How many of you wake up in a cold sweat after a horrible nightmare about your haunt going wrong or falling apart and realize "oh, thank God it was only a dream".
I do that all the time, even now and it's only the Spring!
Last night I dreamed that the people who run the haunt that we have an exhibit in decided to make the hours from 4pm to 8pm instead of the usual 7pm to 11pm, which meant that it was completely light out during the whole thing!
And to make matters worse, in the nightmare for whatever reason we didn't build anything at all and it was about two hours until showtime.
It was such a scary nightmare hahahah, but obviously I woke up and realized it wasn't real.

How about you guys?
Do you have nightmares like that ever?


----------



## GothicCandle (Mar 26, 2007)

oh yeah! I have dreams where i forget all about halloween and tots are coming up the walk and i have no props out! I'm in a panic and raceing to get props out as tots are coming to get their candy.

Also, i have dreams where it rains and i can't set up my props. so even though the first is impossible to happen, the second dream is very real and possible. thankfully it hasn't happened yet. but rain is always something i worry about when it comes to my haunt.


----------



## Gothic Nightmare (Jul 19, 2007)

Ha! Last we had to turn people away the first 15min. because we were still getting ready. Also the sound system that was tested beforehand crapped out for no apparent reason, so we had to fix that too.

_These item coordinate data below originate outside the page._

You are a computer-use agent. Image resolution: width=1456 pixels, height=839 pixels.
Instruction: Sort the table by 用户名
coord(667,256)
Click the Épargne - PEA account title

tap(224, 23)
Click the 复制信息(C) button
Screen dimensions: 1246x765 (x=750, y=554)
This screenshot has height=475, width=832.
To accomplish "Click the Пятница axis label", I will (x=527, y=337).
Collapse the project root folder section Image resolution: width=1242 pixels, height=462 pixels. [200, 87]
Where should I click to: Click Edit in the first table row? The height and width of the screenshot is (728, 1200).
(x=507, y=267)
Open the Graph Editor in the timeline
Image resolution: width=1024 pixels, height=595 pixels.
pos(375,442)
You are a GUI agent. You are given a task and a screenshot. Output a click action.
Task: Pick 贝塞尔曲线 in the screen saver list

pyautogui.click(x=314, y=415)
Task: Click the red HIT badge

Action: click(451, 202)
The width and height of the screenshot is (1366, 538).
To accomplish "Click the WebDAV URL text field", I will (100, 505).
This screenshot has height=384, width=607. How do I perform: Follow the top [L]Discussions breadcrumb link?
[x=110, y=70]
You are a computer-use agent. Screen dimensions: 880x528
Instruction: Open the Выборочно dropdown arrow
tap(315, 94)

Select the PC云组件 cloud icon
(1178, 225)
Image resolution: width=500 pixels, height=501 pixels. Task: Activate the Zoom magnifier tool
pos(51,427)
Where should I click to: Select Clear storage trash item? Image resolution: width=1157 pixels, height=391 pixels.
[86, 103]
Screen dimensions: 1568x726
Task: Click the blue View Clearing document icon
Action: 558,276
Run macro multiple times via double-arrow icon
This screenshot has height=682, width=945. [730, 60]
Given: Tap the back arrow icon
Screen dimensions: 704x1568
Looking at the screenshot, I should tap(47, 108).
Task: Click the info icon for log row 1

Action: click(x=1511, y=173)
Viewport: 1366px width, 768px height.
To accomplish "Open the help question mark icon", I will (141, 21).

Nightmare? Reality is worse! lol


----------



## CreepyCanmore (Mar 27, 2007)

Gothic Candle...I have the same dream as you every year. I guess it's compensation for not having to dream about exams anymore...


----------



## Eric Striffler (May 6, 2006)

Yeah I always dream that it's the day of the haunt or whatever and we jsut totally forgot about it! I should know right then that it's a dream, but still x]
And the worst was a dream I had that I got to our haunt to scare and the woman who runs it was telling people to go home because it was raining! :O
Scaaaaaary!


----------



## scareme (Aug 29, 2006)

I used to have a reoccurring dream for years that it was Halloween and tot's were showing up and I didn't have any candy. Then, two years ago, we ran out of candy any my husband ran to the store and bought several more bags of candy. After that, I never had that dream again. I guess it has finally sunk into my subconscious that Walgreens is just five minutes away. Pleasant Dreams!


----------



## Revenant (Mar 17, 2007)

Now if that doesn't have TV commercial plastered all over it....!


----------



## Hellrazor (Jun 18, 2006)

I always buy tonnes of candy... but I will have nightmares of running out. In fact, about 1 month ago I did, I actually woke with tears in my eyes.. It was horrible. Now I am pregant and I am having really weird vivid dreams about anything and everything but the halloween ones are really getting to me. I have nightmared that things are not set up, Im not in costume, I have no scareactors etc... YIKES!


----------



## beelce (Jul 21, 2007)

No haunt dreams, but I do have zombie dreams....


----------



## Wyatt Furr (Jun 5, 2006)

I have also had the, "its Halloween night and I forgot "dream.
remembering it gives me an upset stomach.....
....yuck....


----------



## Haverghastasylum (Jan 10, 2008)

I get these kind of dreams all the time. They are horrible.


----------



## time2dive (Dec 29, 2007)

*Halloween Nightmare*

Maybe I have been working on props too much.....naw that can't happen.
I have had a similar nightmare twice in the last week.... It is Halloween night, trick or treaters are starting to show up and NONE of my props are out..... I am madly scrambling to get something set up.....then I wake up in a cold sweat.


----------



## slightlymad (May 25, 2006)

Yup been there done that take a break have a few beers and watch some bad tv


----------



## smileyface4u23 (Apr 1, 2008)

I think that nightmare happens to all of us every now and then. take a break and relax for a bit.


----------



## scareme (Aug 29, 2006)

My reoccurring nightmare is that tots show up and I've forgotten to get candy. I've been dreaming it for years.


----------



## ghost37 (Jul 30, 2008)

I have had that dream many times, but not usually until October! You better slow down, have a few drinks and relax...


----------



## DeathTouch (Sep 6, 2005)

Me too!


----------



## jdubbya (Nov 6, 2005)

It's the scariest of all dreams! Nice to know a lot of us had experienced it!


----------



## eanderso13 (Apr 10, 2008)

Wow! I just had a similar dream a few weeks ago! Crazy!! I wonder what would Freud say? :googly:


----------



## Sickie Ickie (Jun 20, 2006)

The typical dream of anxiety.

I've never had it with Halloween, but I've had the actor's nightmare. (dreamed I've walked out on stage and can't remember my lines!)


----------



## Frankie-s Girl (Apr 5, 2009)

I've had that one and the no-candy one too.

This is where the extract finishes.